報告書によれば、同行のリテール金融事業は2025年度に目覚ましい成長を遂げた。特に、一定額以上の取引を行うアクティブ個人顧客数は、前年から30.8%増加し、169.1万人に達した。この成長は、デジタル金融サービスの拡充や顧客ニーズに合わせた商品提供が奏功したものとみられる。

この動きは、個人消費の活性化と国民の資産形成を後押しするものであり、中国政府が掲げる「金融強国」の実現に向けた取り組みの一環と位置づけられている。華夏銀行は、リテール事業の強化を通じて、国内経済の安定成長に貢献する姿勢を鮮明にしている。

国家戦略と連動し、実体経済を支援

華夏銀行は、単なる商業的成功に留まらず、国家戦略と連動して実体経済を支える役割を重視している。同行は報告書の中で、金融サービスを通じて中小企業への融資やグリーンファイナンスを推進し、経済の質の高い発展に貢献していく方針を強調した。

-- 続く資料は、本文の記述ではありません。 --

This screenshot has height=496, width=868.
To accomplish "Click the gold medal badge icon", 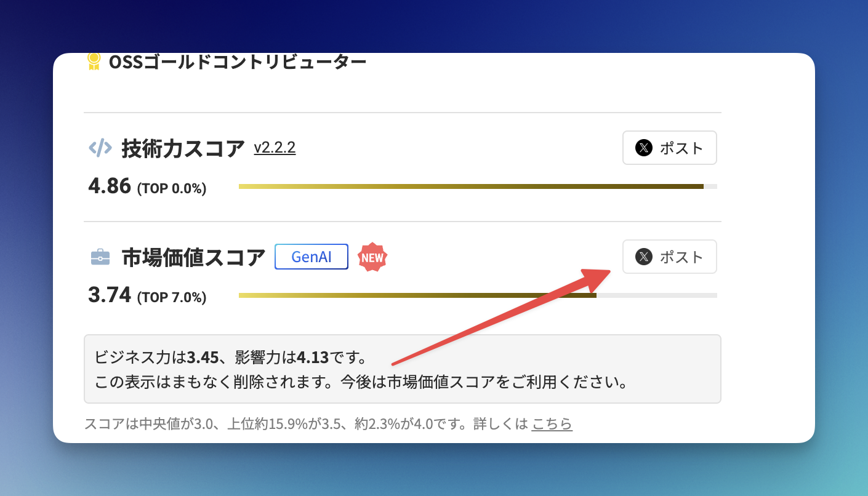I will pyautogui.click(x=94, y=61).
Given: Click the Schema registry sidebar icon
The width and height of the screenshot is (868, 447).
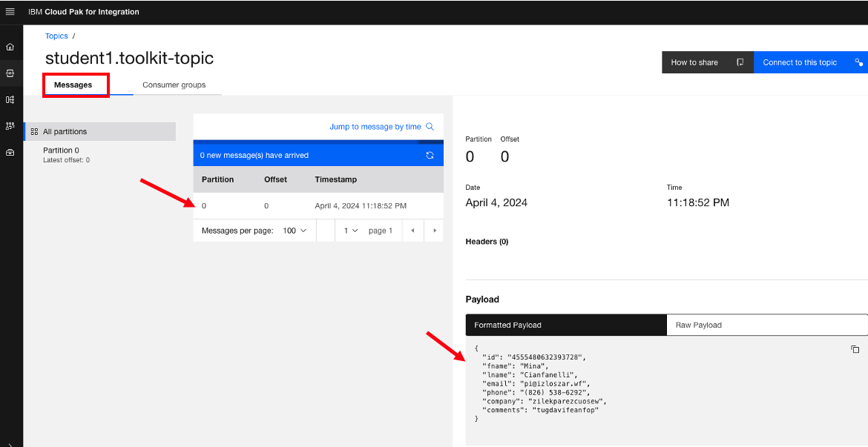Looking at the screenshot, I should tap(10, 99).
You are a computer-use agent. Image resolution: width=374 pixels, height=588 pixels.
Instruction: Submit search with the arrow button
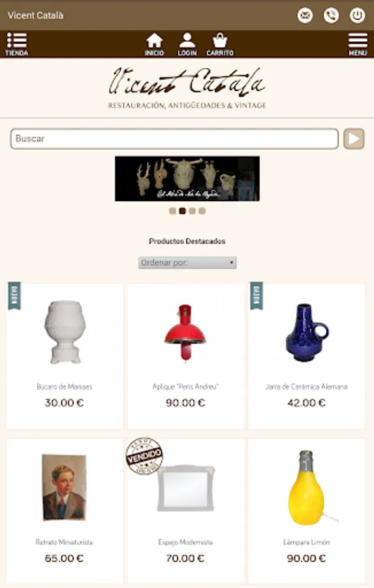(x=354, y=139)
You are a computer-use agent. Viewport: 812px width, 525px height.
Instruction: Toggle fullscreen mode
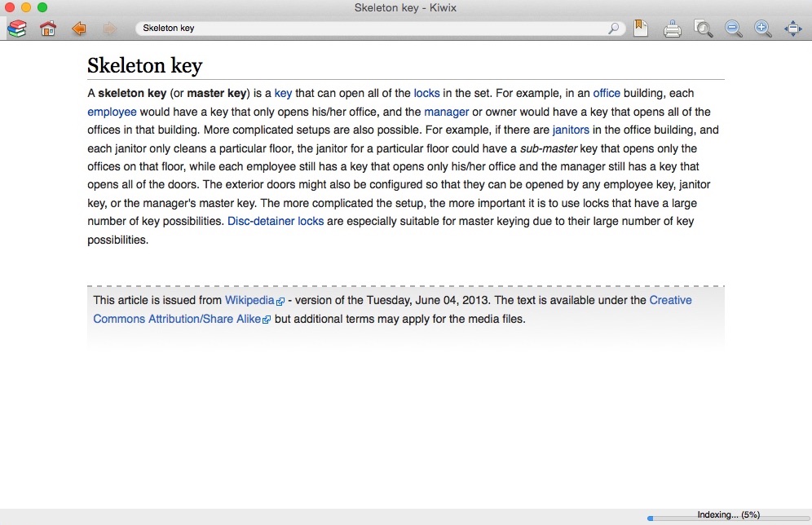pyautogui.click(x=792, y=29)
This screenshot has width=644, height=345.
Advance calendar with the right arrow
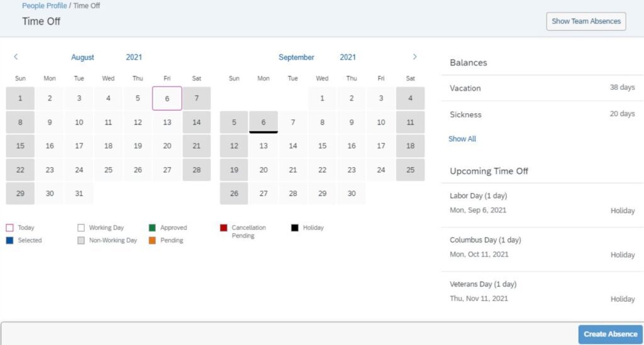(415, 57)
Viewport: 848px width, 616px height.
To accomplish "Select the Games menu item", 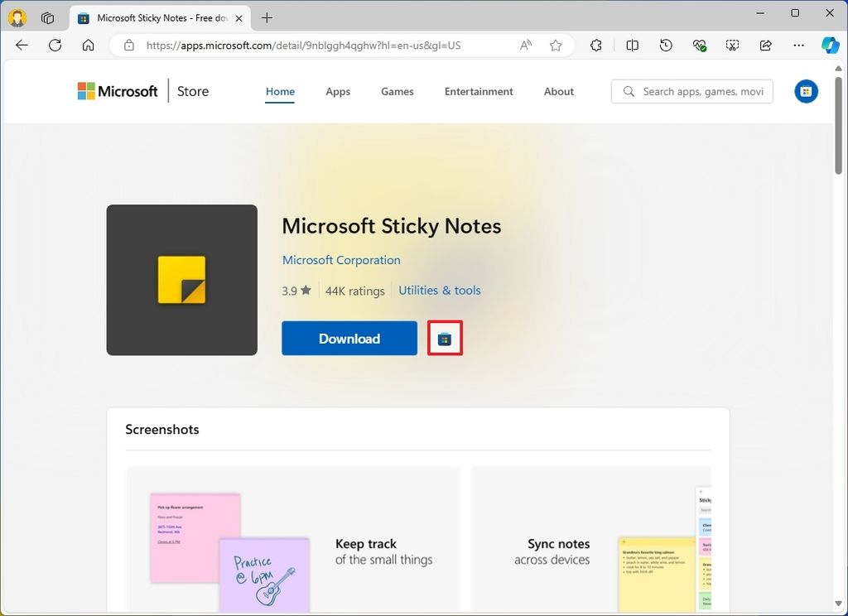I will (397, 92).
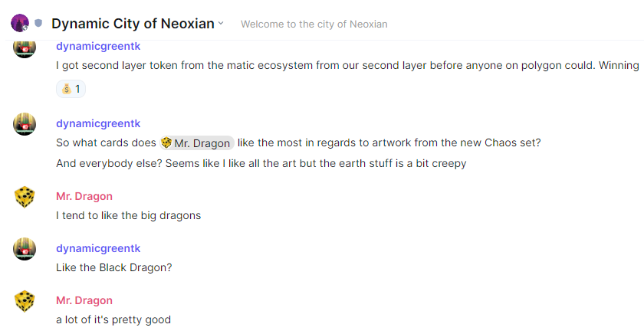Open Mr. Dragon username above 'a lot of it's pretty good'
The height and width of the screenshot is (334, 644).
click(x=84, y=300)
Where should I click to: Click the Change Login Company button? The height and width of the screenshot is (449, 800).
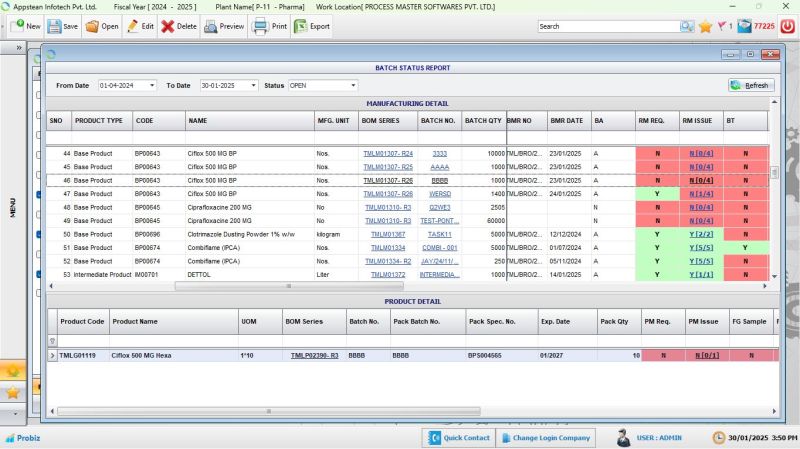(546, 438)
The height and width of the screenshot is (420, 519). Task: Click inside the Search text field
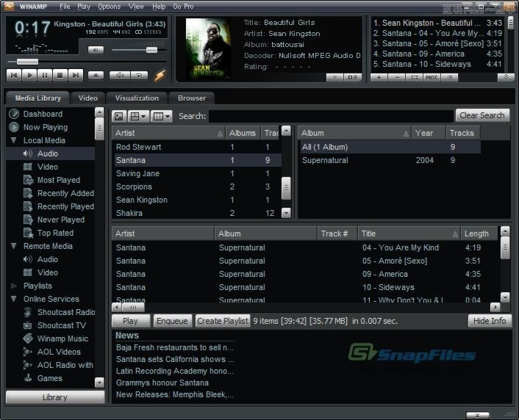331,116
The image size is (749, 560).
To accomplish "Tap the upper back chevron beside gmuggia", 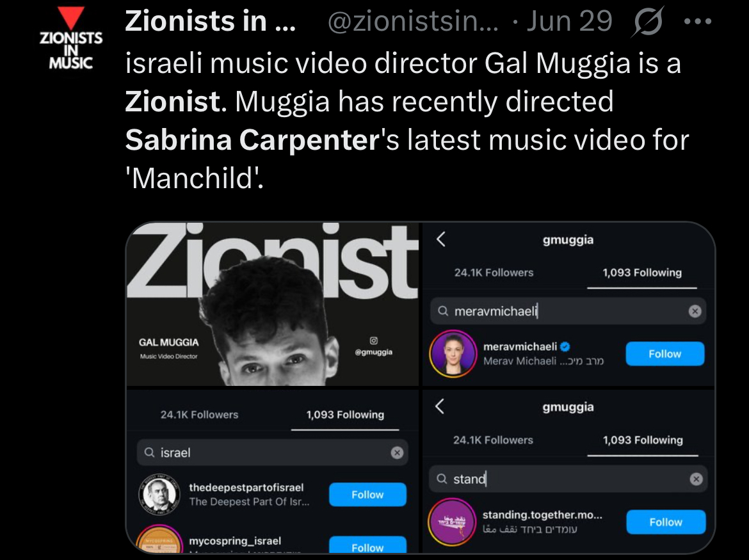I will pos(441,239).
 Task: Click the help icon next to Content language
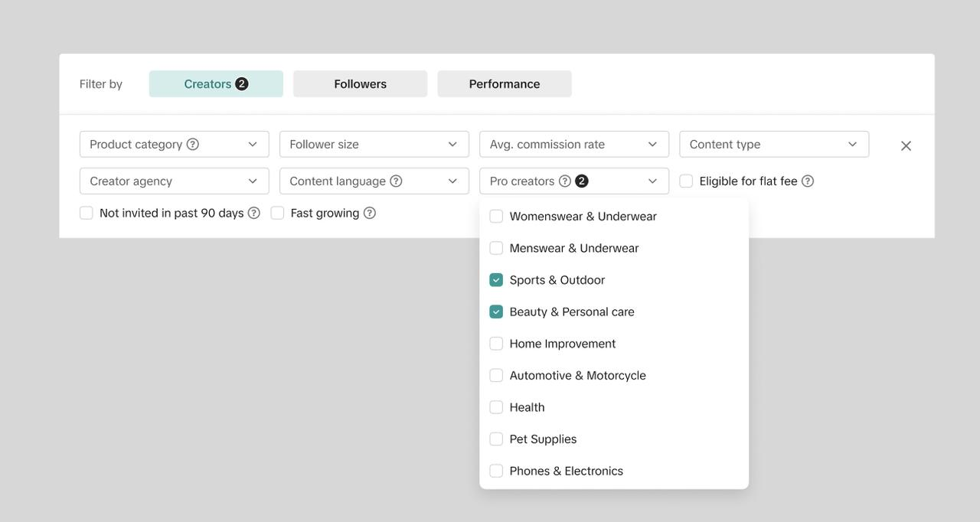(x=396, y=181)
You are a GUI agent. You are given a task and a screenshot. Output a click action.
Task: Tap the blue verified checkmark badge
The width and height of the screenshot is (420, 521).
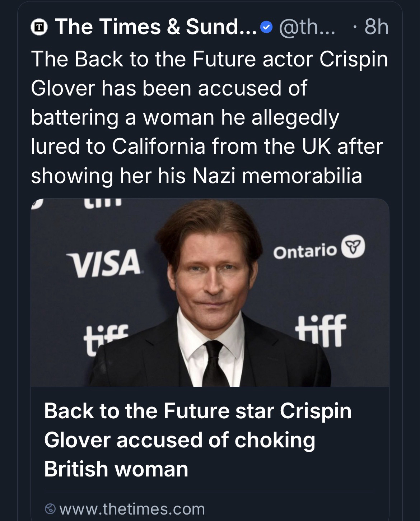(266, 27)
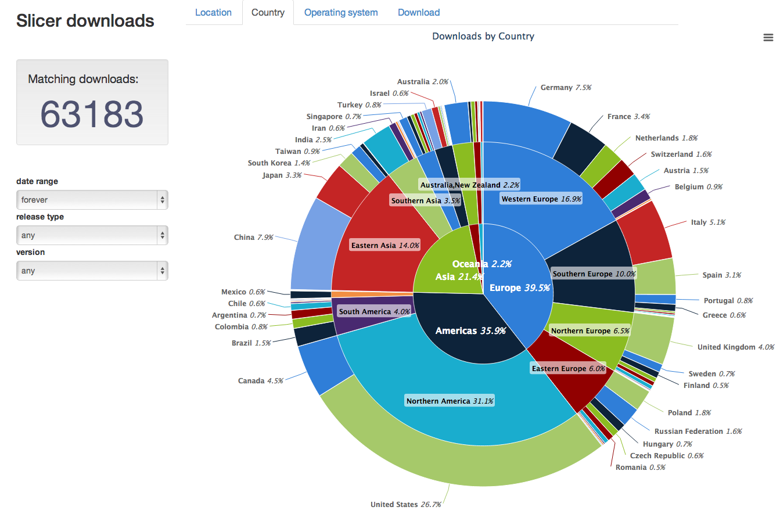780x532 pixels.
Task: Open the chart hamburger export menu
Action: [x=768, y=38]
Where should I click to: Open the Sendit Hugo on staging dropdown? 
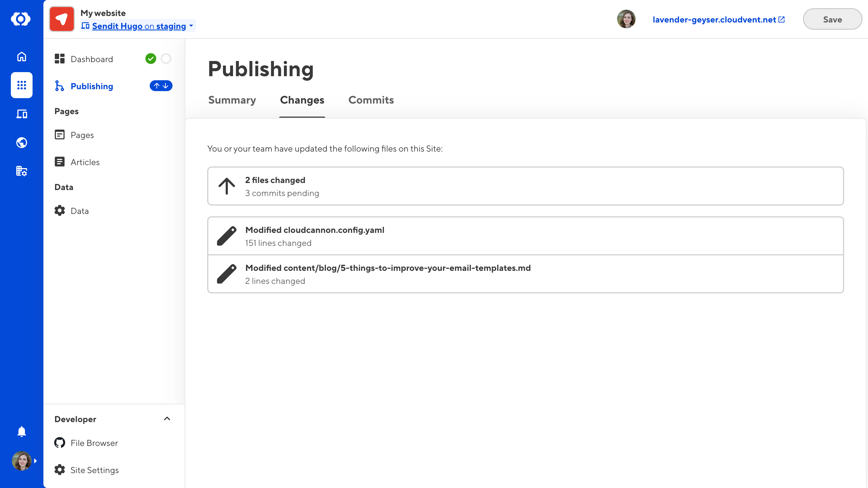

リテール金融の強化は、個人の金融アクセスを向上させ、国内需要を喚起することで、マクロ経済全体に好循環を生み出す狙いがある。同行の今回の業績は、中国の金融機関が政策目標と事業成長を両立させようとする動向を象徴している。

まとめ:日本への示唆

華夏銀行のリテール金融急成長は、日本企業にとって二つの具体的な影響をもたらす。まず、アクティブ個人顧客数が前年比30.8%増の169.1万人に達したことは、中国の個人消費市場の潜在的な底堅さを示す。これは、中国市場を主要なターゲットとする資生堂やユニクロといった消費財メーカーにとって、短期的な需要回復の兆しとなり得る。特に、デジタル金融サービスの拡充が顧客獲得に寄与した点から、日本企業も中国市場でのデジタルマーケティングやEC戦略を一層強化する必要がある。

次に、華夏銀行が「金融強国」戦略と連動し、グリーンファイナンスや中小企業融資を推進する姿勢は、日本企業に新たな事業機会をもたらす可能性がある。例えば、中国の環境規制強化に対応する環境技術や省エネソリューションを持つパナソニックや東芝のような企業は、中国の金融機関が支援するプロジェクトへの参入を模索できる。また、中小企業向け融資の活性化は、日本の部品メーカーや機械メーカーが中国の中小企業と取引を拡大する際の決済リスク軽減に繋がり、サプライチェーンの多様化を促進する機会となる。一方で、中国国内の金融機関が国家戦略と連携を深めることで、外資系金融機関が参入しにくい領域が増える可能性も考慮すべきである。